* _Textauszug_

Ein Teil Schleswig-Holsteins gehörte bis 1920 zum Königreich Dänemark. Die neue Grenzziehung führte dazu, dass auf beiden Seiten minderheitliche Gruppen lebten, und der SSW möchte die Wähler auf deutscher Seite auch im kommenden Bundestag repräsentieren.
Interessanterweise hat der SSW in den letzten zwei Jahrzehnten einen steigenden Zulauf an Wählern erfahren. Bei der Landtagswahl in Schleswig-Holstein 2021 erzielte er mit 5,7 Prozent sein bisher bestes Ergebnis auf Landesebene. Vor diesem Hintergrund beschloss die Partei, sich 2021 nach Jahrzehnten erneut an einer Bundestagswahl zu beteiligen. Ein SSW-Abgeordneter war bereits 1949 Teil des ersten Bundestages, schied jedoch 1953 wieder aus.

* _Bereitgestelltes Material_
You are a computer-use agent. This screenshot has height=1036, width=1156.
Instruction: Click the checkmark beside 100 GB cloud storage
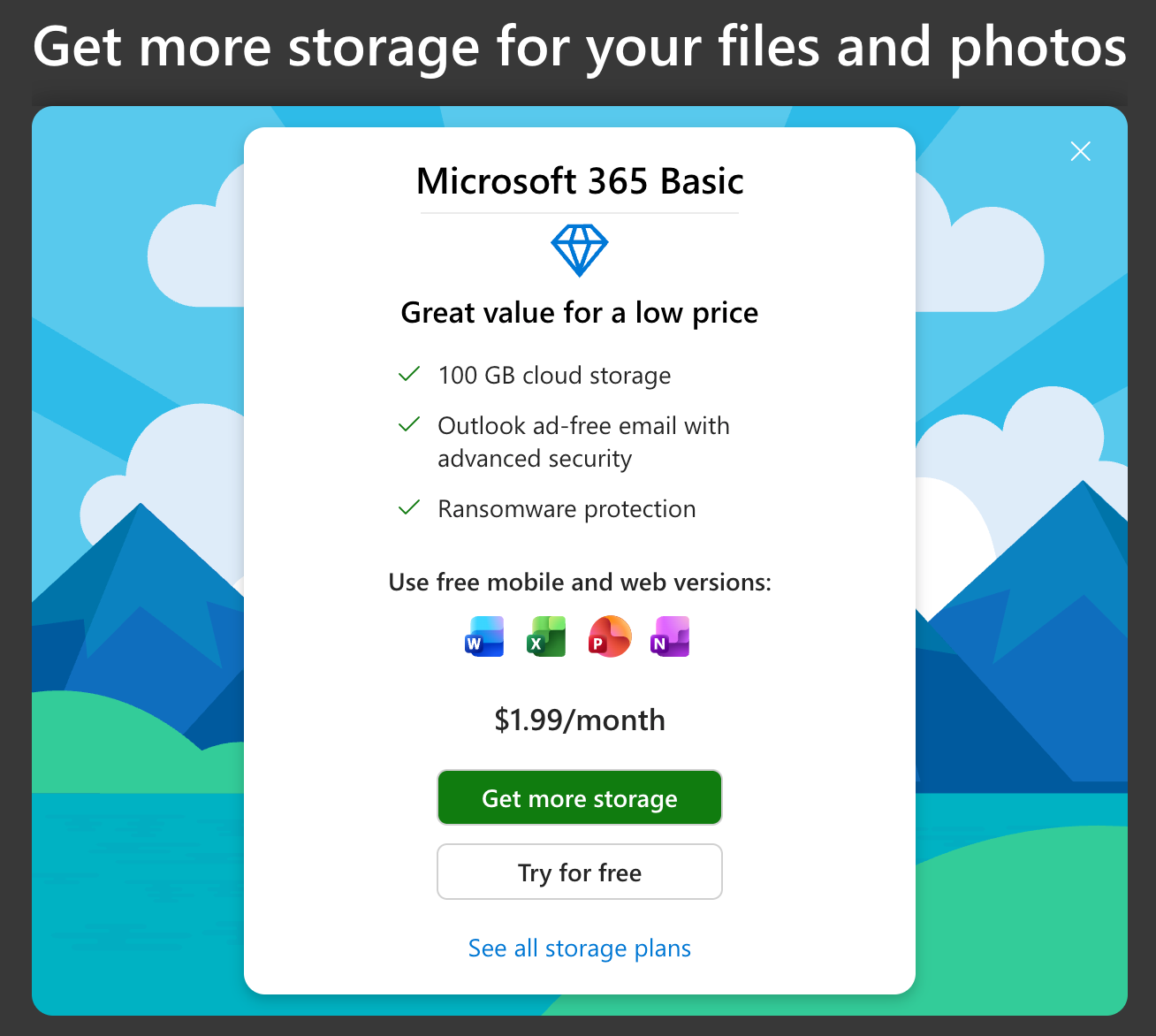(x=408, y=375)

* _Übungsaufgaben_
A) Schreiben Sie aus dem Textauszug über den SSW die Stelle ab, die mit „Ein Teil Schleswig-Holsteins“ beginnt und mit „1953 wieder aus.“ endet.
B) Führen Sie den Text über den SSW und seine Rückkehr zur Bundestagswahl nach seinem letzten Satz weiter.

* _Antworten_
A)
Ein Teil Schleswig-Holsteins gehörte bis 1920 zum Königreich Dänemark. Die neue Grenzziehung führte dazu, dass auf beiden Seiten minderheitliche Gruppen lebten, und der SSW möchte die Wähler auf deutscher Seite auch im kommenden Bundestag repräsentieren.
Interessanterweise hat der SSW in den letzten zwei Jahrzehnten einen steigenden Zulauf an Wählern erfahren. Bei der Landtagswahl in Schleswig-Holstein 2021 erzielte er mit 5,7 Prozent sein bisher bestes Ergebnis auf Landesebene. Vor diesem Hintergrund beschloss die Partei, sich 2021 nach Jahrzehnten erneut an einer Bundestagswahl zu beteiligen. Ein SSW-Abgeordneter war bereits 1949 Teil des ersten Bundestages, schied jedoch 1953 wieder aus.

B)
Der SSW plant, den Dialog mit allen demokratischen Parteien zu suchen. „Die AfD ist für uns natürlich kein Gesprächspartner“, betonte Dirschauer. Er erläuterte, dass der Partei kein Forum geboten werden sollte. Zudem äußerte er sich kritisch zur Art und Weise, wie die Migrationsdebatte bislang geführt wurde, und forderte eine umfassende Integrationsdiskussion. Sprachkurse und die rasche Integration in den Arbeitsmarkt seien essenziell, um Extremismus entgegenzuwirken.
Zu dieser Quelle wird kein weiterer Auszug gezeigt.